↓↓↓

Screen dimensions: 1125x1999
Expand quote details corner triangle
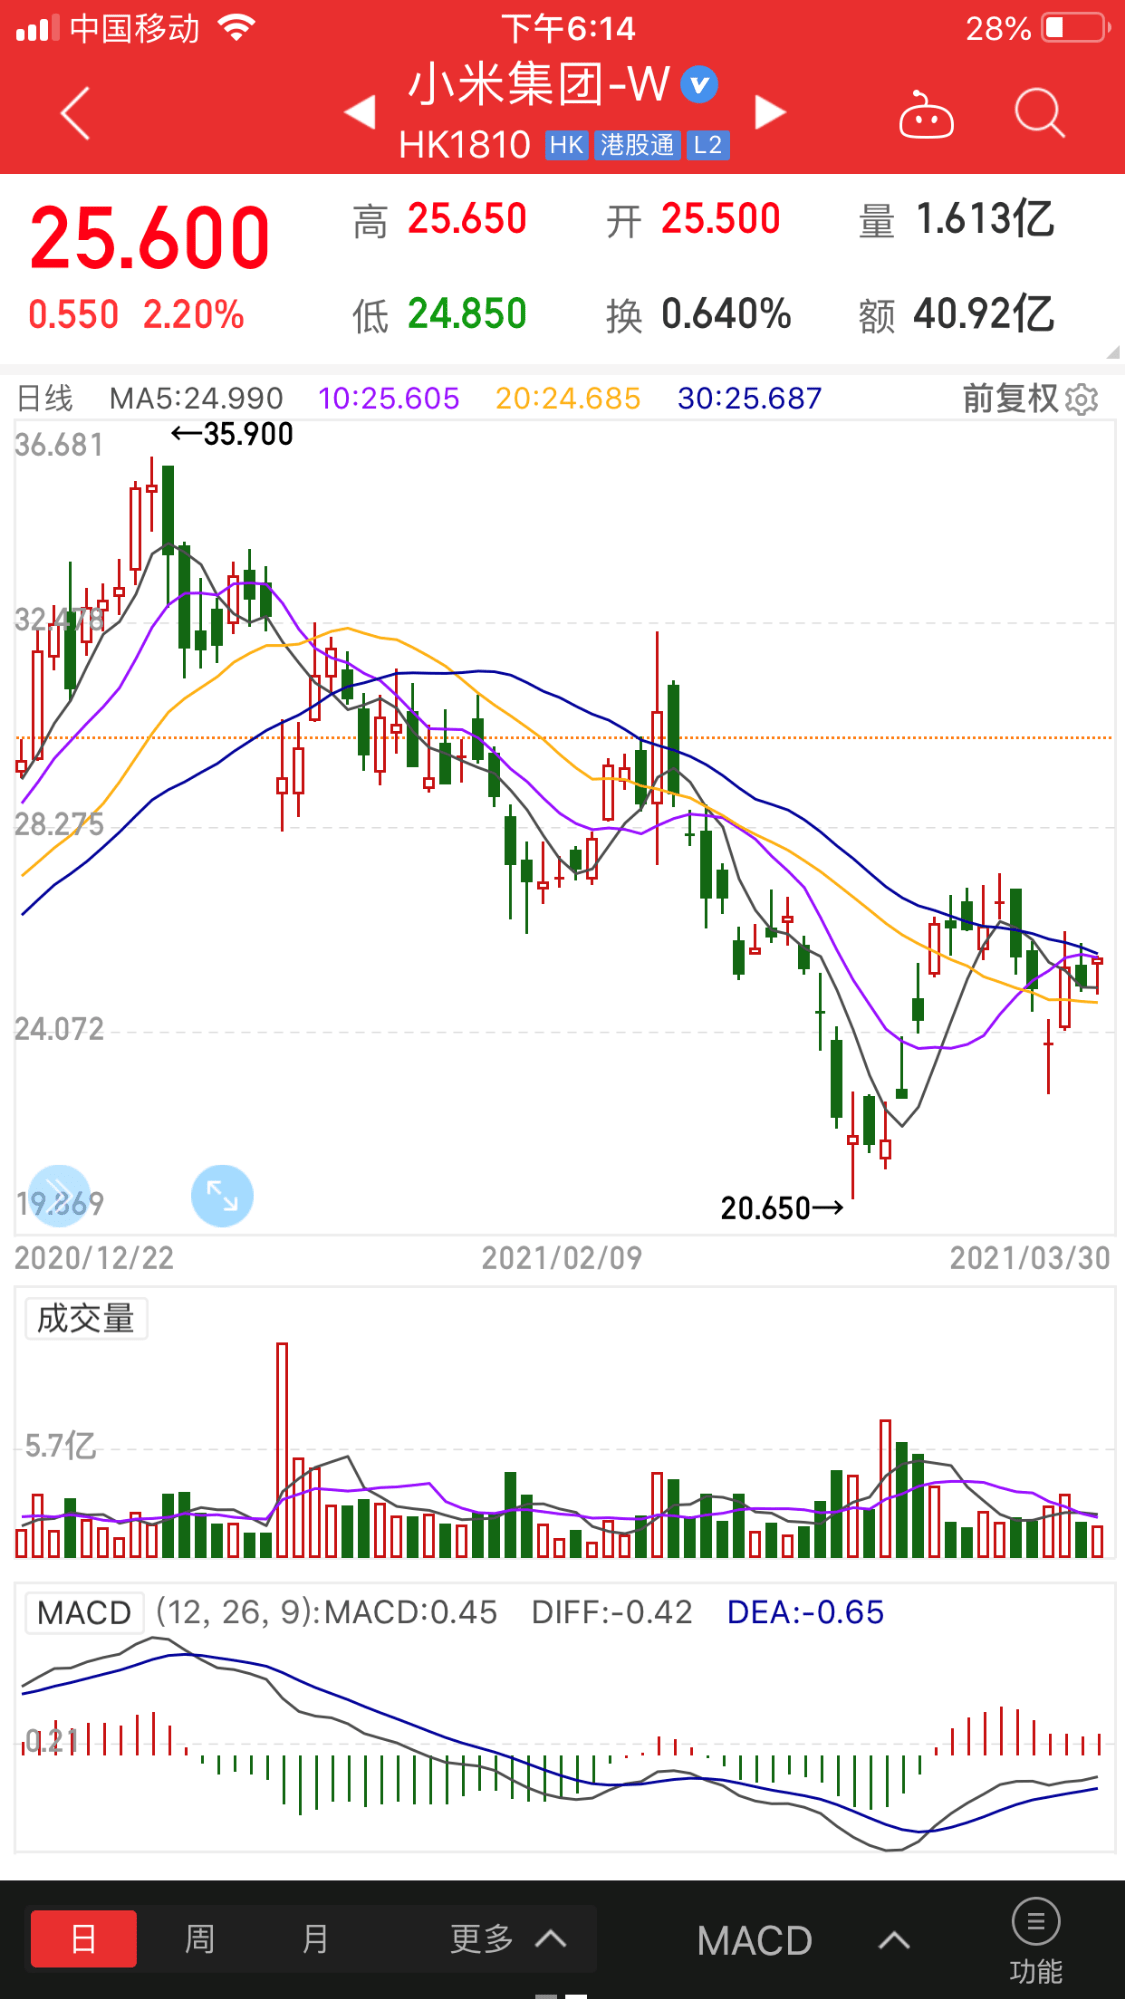tap(1113, 353)
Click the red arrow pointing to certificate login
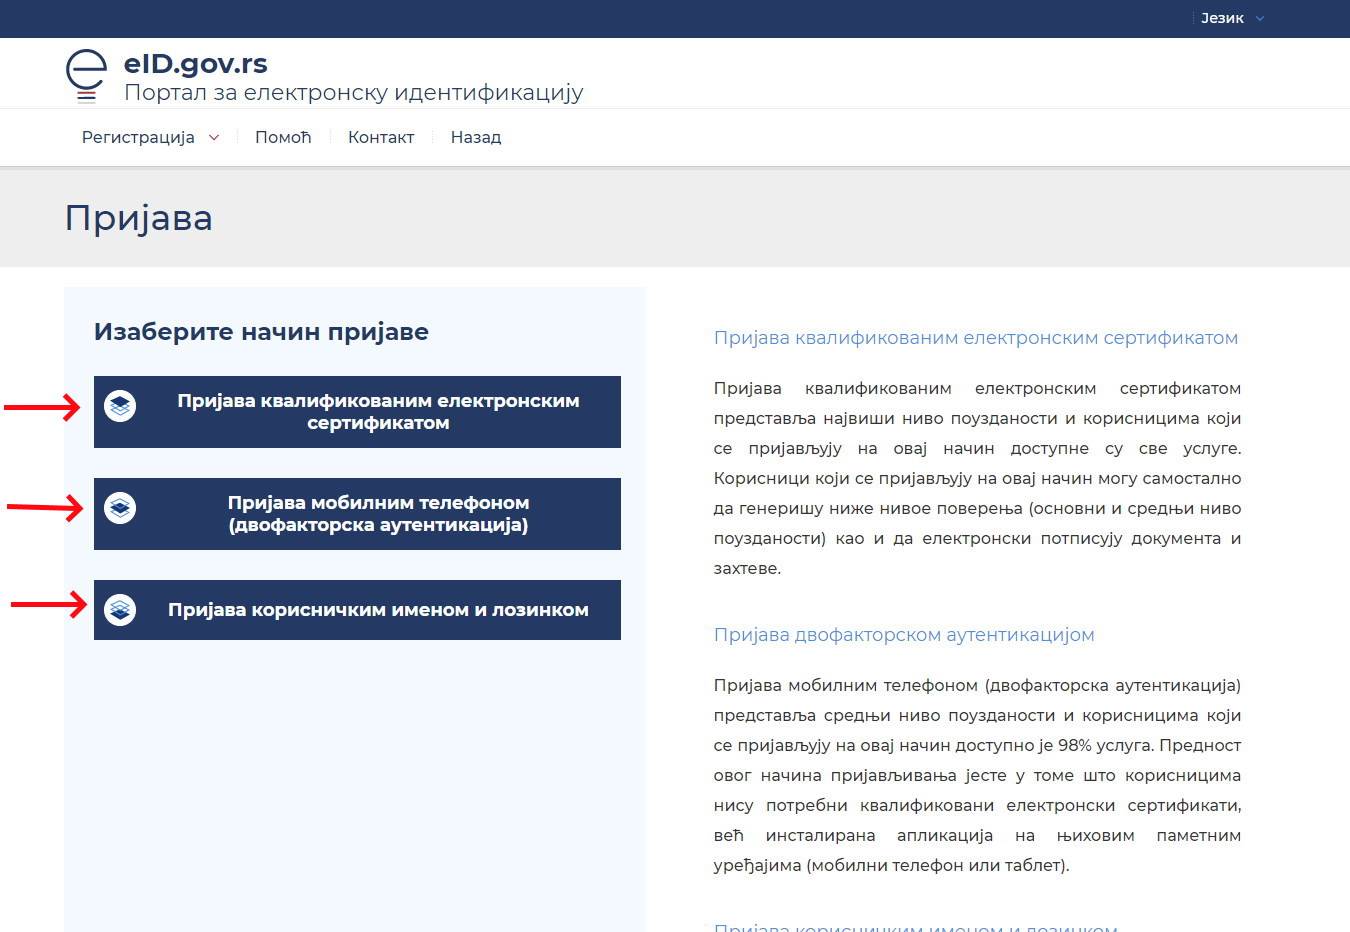The height and width of the screenshot is (932, 1350). [45, 408]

↑↑↑

**Problem description**: The entries are to be reproduced exactly, excluding any pictures they contain.

**Exercise response**:
Screen dimensions: 1125x1999
Expand quote details corner triangle
tap(1113, 353)
Click the red arrow pointing to certificate login
The height and width of the screenshot is (932, 1350). [45, 408]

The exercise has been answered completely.